Thursday, September 9, 2010

Is The Runaway Bunny's Mother Overprotective?

Yesterday's NY Times parenting blog featured an article called "Children's Books You (Might) Hate." It was a provocative post, generating over two hundred comments already. It lists a number of "creepy" children's books, including "The Giving Tree," "Love You Forever," "The Rainbow Fish," and "The Runaway Bunny." I agree about the first three, but I have a soft spot in my heart for "The Runaway Bunny." Maybe it's the rich color of the illustrations.

So here's my slightly tongue-in-cheek defense of "The Runaway Bunny" as a subtle and nuanced treatise on how parental development must continue in concert with a child's growth.
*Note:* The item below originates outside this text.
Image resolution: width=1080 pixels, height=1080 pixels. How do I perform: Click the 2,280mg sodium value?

It's a parable of how maternal love and protectiveness have to adapt as the child's search for independence becomes more sophisticated and appropriate.

We mothers need a lot of guidance in this. I always knew that letting go was going to be one of the challenges of motherhood. A friend of mine arrived home from the hospital after giving birth, and as she carried her newborn son across the threshold for the first time, she burst into tears. She cried to her husband, "In just eighteen years he'll be leaving us!"
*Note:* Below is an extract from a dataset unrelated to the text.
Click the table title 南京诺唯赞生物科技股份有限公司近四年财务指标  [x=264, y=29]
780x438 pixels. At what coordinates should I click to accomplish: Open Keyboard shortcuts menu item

When the Runaway Bunny first threatens to flee, the mother bunny reassures him that she'll come after him. That's appropriate: a small child needs to know that even if he's angry or naughty, his mother will still want him and love him. A child secure in his parents' love can grow.

Then the little bunny says he'll become a trout in a trout stream. I see him as a preschooler now, leaving his home and experiencing a peer group for the first time, entering the stream of the big world. His mother says she'll become a fisherman. She'll find him among all the others: even though he's one of many children at school, he's still her special child.

He threatens to become a rock on a mountain high above her, and she says she'll become a mountaineer to climb to him. We all face the time when our children surpass us in their knowledge of baseball or computers, their skill in art or in music, or even the beauty of their ideas. Here is a mother who promises to try to keep growing to rise to her child's level.

The little bunny says he'll become a crocus in a hidden garden. He's older now; he wants his privacy, but he hasn't yet blossomed into the person he will be. She promises to be a gardener. She'll nurture him and let him grow.

He says he'll become a bird and fly away, and she says she'll be the tree that he comes home to. This is just right: she's letting him try his wings in all sorts of ways, while still providing a safe refuge.

Then, in the next stage, she makes a mistake. He's older now, perhaps entering adolescence. He wants to become a sailboat on the ocean and sail away. Perhaps she's fed up with his aimlessness. Perhaps she sees him drifting in the wrong direction. She says she'll be the wind and blow him where she wants him to go. Who among us doesn't want to do this sometimes? We try to choose our children's friends and activities, and then we try to convince them to want what we want for them - Harvard or a career in the law or a diving scholarship or the honor roll.

But after this episode of backsliding, the mother bunny gets back on track. Her son offers to fly away on a flying trapeze. By now he's really an adolescent, sulky and distant, but still needy. She resolves to become a tightrope walker, to perform the difficult balancing act of meeting him where he is.

Then, all at once, this mental and spiritual journey into the future is over, and once again he's a little bunny, wanting a hug and something to eat and a warm place to stay. The mother bunny can stop worrying about the future and just enjoy the little son she has right now.

In my reading, the mother bunny accepts that someday her son will leave. Just not yet. She knows she'll be both sad and proud when that day comes.